SIPP  

Commercial property in a pension: Benefits and pitfalls

We often hear the phrase “my property is my pension” – by which people mean their home or buy-to-let portfolio. But greater tax efficiency can be achieved by combining property with pensions. 

Putting a property into a pension has many tax benefits. Firstly, the money used to buy the property will have received tax relief on it. This makes saving for the property in the first place a lot easier, especially if there are employer contributions involved. The employer contributions will also have been able to receive corporation tax relief, which can be a real benefit for owner-managed firms. 

The usual taxes apply on the purchase of the property such as stamp duty land tax and VAT, although in many cases the VAT can be reclaimed by the scheme. 

Article continues after advert

The real benefit comes when rental income is received into the pension scheme. It is tax-free, rather than subject to income tax as is the case if it has been received personally. These funds can be used to pay off a mortgage or build up additional funds for retirement and invested accordingly. If and when the property is sold, there will be no capital gains tax to pay on the increase in value.

All this makes for very efficient investing, but as ever with pensions there are other issues to consider, too.

Know the investment

The only asset permitted within a pension that does not incur tax charges is commercial property. Commercial in this context isn’t quite what some people might think. Some buildings (such as a bed and breakfast, or a holiday let) that are technically used as a business are not classed as commercial property when thinking about pension schemes. A good rule of thumb is to think that if you can live in it, it is residential. 

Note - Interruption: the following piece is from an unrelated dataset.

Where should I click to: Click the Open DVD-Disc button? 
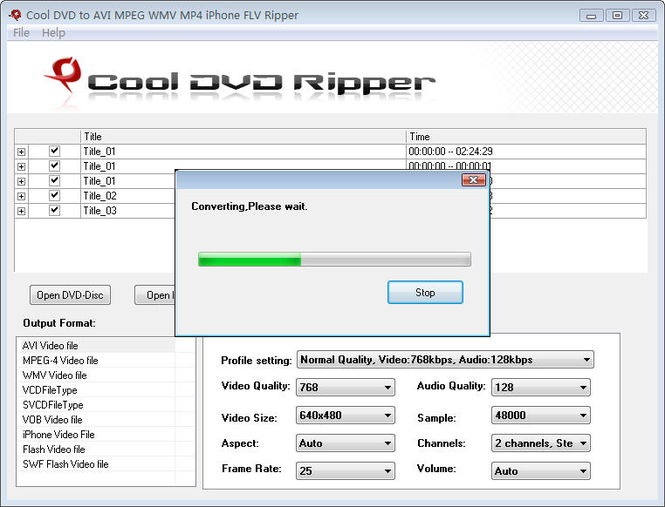click(x=70, y=295)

As with most pensions legislation, there are exceptions to the rule. Take a pub for example: most of these will have a flat above for a manager, so you would think that it would be classed as residential. But this isn’t the case when the flat is occupied by a manager who isn’t connected to the scheme member and has to occupy it by virtue of their employment contract. 

This sort of exception applies in many cases. However, a self-contained flat above a shop wouldn’t be allowable because it isn’t necessary for someone to live in it to manage the shop. 

In many cases, the property that is to be bought by the pension will be well known to the member, or at least the area and market will be. Pension providers rely heavily on professionals and members to be their eyes and ears with regards to properties, so knowing if there are likely to be any issues at outset is a really good start. 

A property management firm may be involved, or the pension provider may do this in-house, collecting rent and paying bills, but in both cases they won’t have day-to-day sight of the property. Instead, the member will, and they should keep an eye on any issues and report them if the tenants do not.